Ma mère ouvrit de grands yeux. — Seul,… sur le toit,… et il détruit sa maison ?

— Comme j’ai l’honneur de vous le dire. Il marche sur le plancher du grenier, et brise tout à droite et à gauche. Sa force, comme vous daignez le savoir, est surhumaine… Puis, il faut dire la vérité, le toit n’est pas bien solide. Il est fait de voliges et de lattes, et cloué à broquettes.

Ma mère me regarda. — Voliges,… dit-elle, et broquettes… — Évidemment elle ne comprenait pas le sens de ces mots. — Mais enfin qu’avez-vous fait ?

— Je suis revenu ici pour chercher des instructions. Sans envoyer beaucoup de monde, on ne pourra rien faire là-bas ; tous les paysans se sont cachés de peur.

— Mais les filles de Martin Pétrovitch ?..

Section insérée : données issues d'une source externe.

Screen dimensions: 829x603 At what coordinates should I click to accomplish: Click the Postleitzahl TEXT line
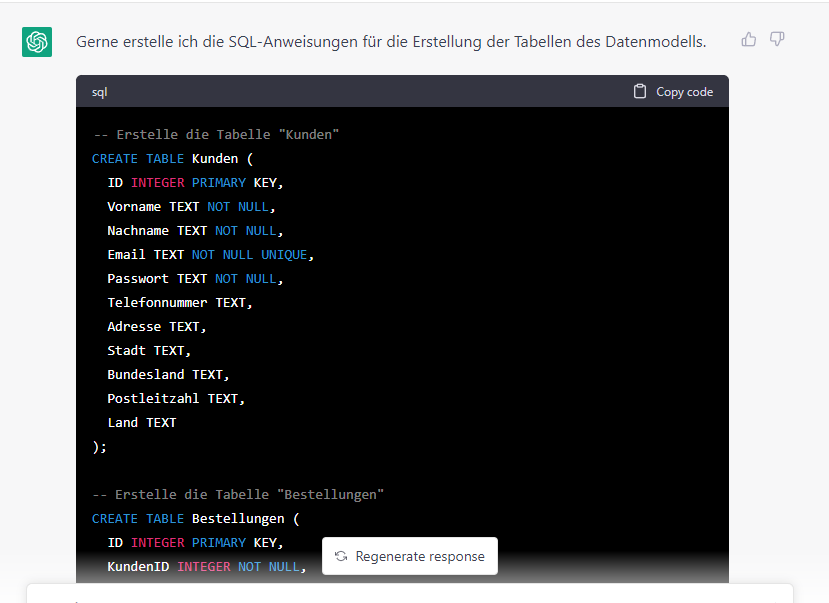click(x=176, y=398)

— Elles aussi ne sont bonnes à rien. Elles courent de ci de là tout éperdues ; elles entonnent le chant de mort,… et voilà tout.

— Slotkine est-il là ?

— Lui aussi, il hurle plus fort que tous les autres.

Il était évident que c’était un cas bien singulier. Que fallait-il faire ? Envoyer à la ville chercher l’ispravnik ? Rassembler les paysans ? Ma mère avait complètement perdu la tête. Gitkof, qui était venu pour dîner, n’était pas moins ahuri : il est vrai qu’il parla de requérir la troupe ; mais, habitué à la discipline, il ne savait donner aucun conseil, et se bornait à regarder ma mère avec dévoûment et subordination. Lizinski, voyant qu’il n’avait pas d’instructions à espérer, finit par dire à ma mère, avec le respect affecté qui lui était familier, que, si on lui permettait d’emmener quelques palefreniers, jardiniers et autres gens de service, il pourrait bien faire une tentative.

— Oh ! oui ! faites une tentative, mais vite, vite ; je prends tout sur mon compte.

Lizinski eut un froid sourire. — Je dois, madame, vous avertir d’avance qu’on ne peut répondre du résultat. La force de M. Kharlof est bien grande… et son désespoir aussi.

— C’est cet affreux Souvenir ! s’écria ma mère. Jamais je ne lui pardonnerai ; mais vite, vite, partez !

— Prenez beaucoup de cordes, monsieur l’intendant, et des crochets à incendie, fit Gitkof d’une voix de basse, et même, si vous aviez un filet, vous feriez bien de l’emporter. Il est arrivé une fois dans notre régiment…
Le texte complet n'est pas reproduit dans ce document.